Corrections Officer, Two Others Charged In Smuggling Operation At Cook County Jail
(CBS) -- A two-year employee of the Cook County Sheriff's Office and two others have been charged in a contraband smuggling operation at County Jail.
37-year-old corrections officer Jermaine Hoskins is charged with official misconduct for allegedly trying to smuggle an ounce of marijuana into the jail to a detainee who was allegedly planning to sell it to other prisoners.
Corrections Officer Charged In Smuggling Operation At Cook County Jail
Cook County Sheriff Tom Dart says also arrested were 41-year-old Taveda Driver, who allegedly supplied Hoskins with the pot and 33-year old detainee Lawrence Pope, who is in the jail awaiting trial on aggravated domestic battery allegations.
Dart says Hoskins has admitted smuggling illegal items such as drugs, tobacco and cellphones at other times into the jail, as well.

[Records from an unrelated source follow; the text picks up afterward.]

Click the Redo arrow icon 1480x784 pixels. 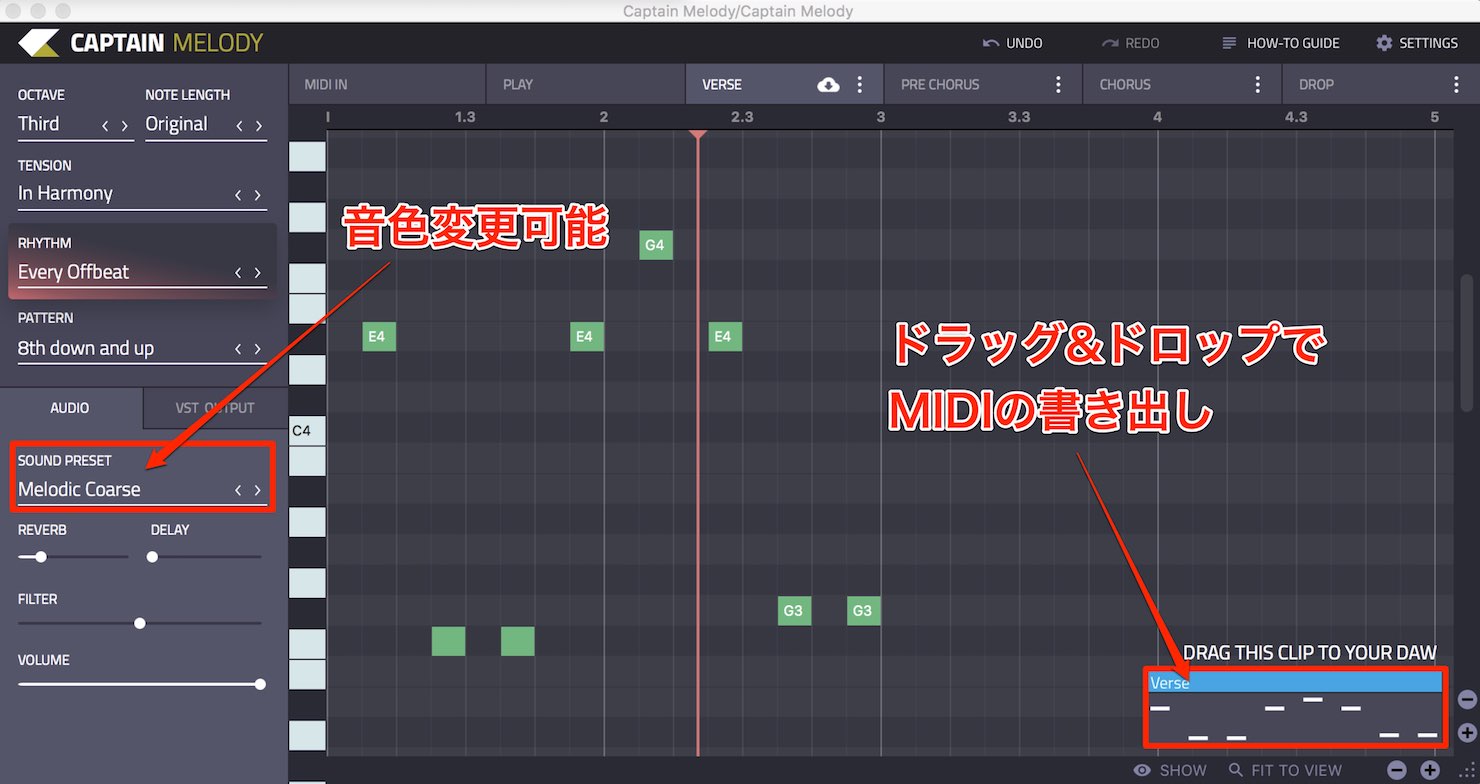pos(1110,43)
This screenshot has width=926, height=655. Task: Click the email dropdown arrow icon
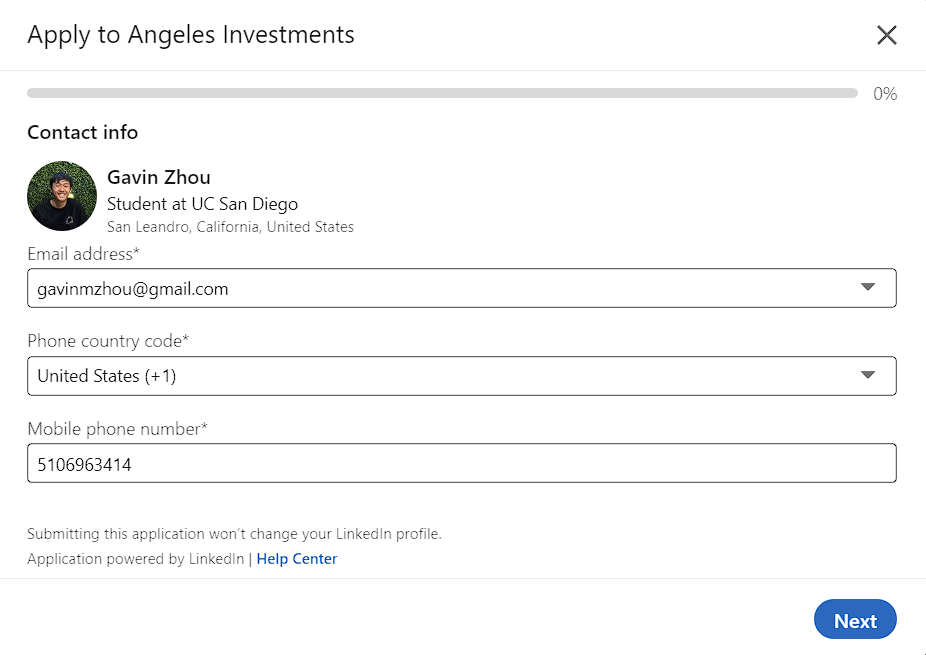tap(867, 288)
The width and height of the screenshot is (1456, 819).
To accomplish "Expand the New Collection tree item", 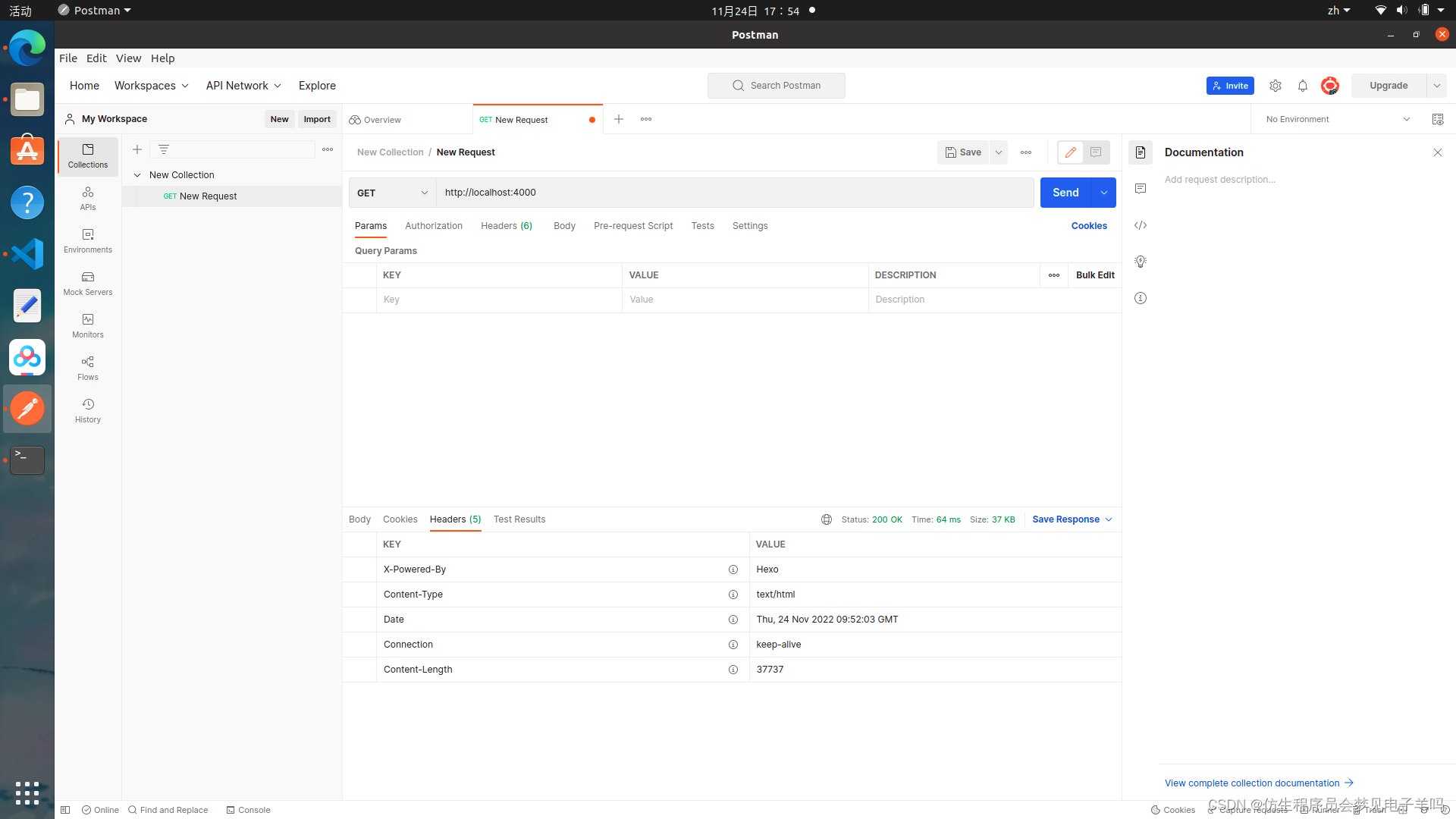I will pyautogui.click(x=137, y=174).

Hoskins was arrested Friday when he arrived at the jail.
Sheriff Dart says the charges are the result of a two-month investigation involving the FBI.
The sheriff says 1-oz. of marijuana may not seem like a lot, but that inside the jail walls, it can be worth "thousands of dollars".
Also confiscated from the corrections officer, Dart says, was a toothpaste tube cap which is usually used to measure marijuana being sold among detainees.
Dart says the arrest is "quite upsetting" to him because of how much money and effort is spent on screening potential candidates to be corrections officers.
He says he's had staffers review the screening for Hoskins but that, "nothing has jumped out at us so far."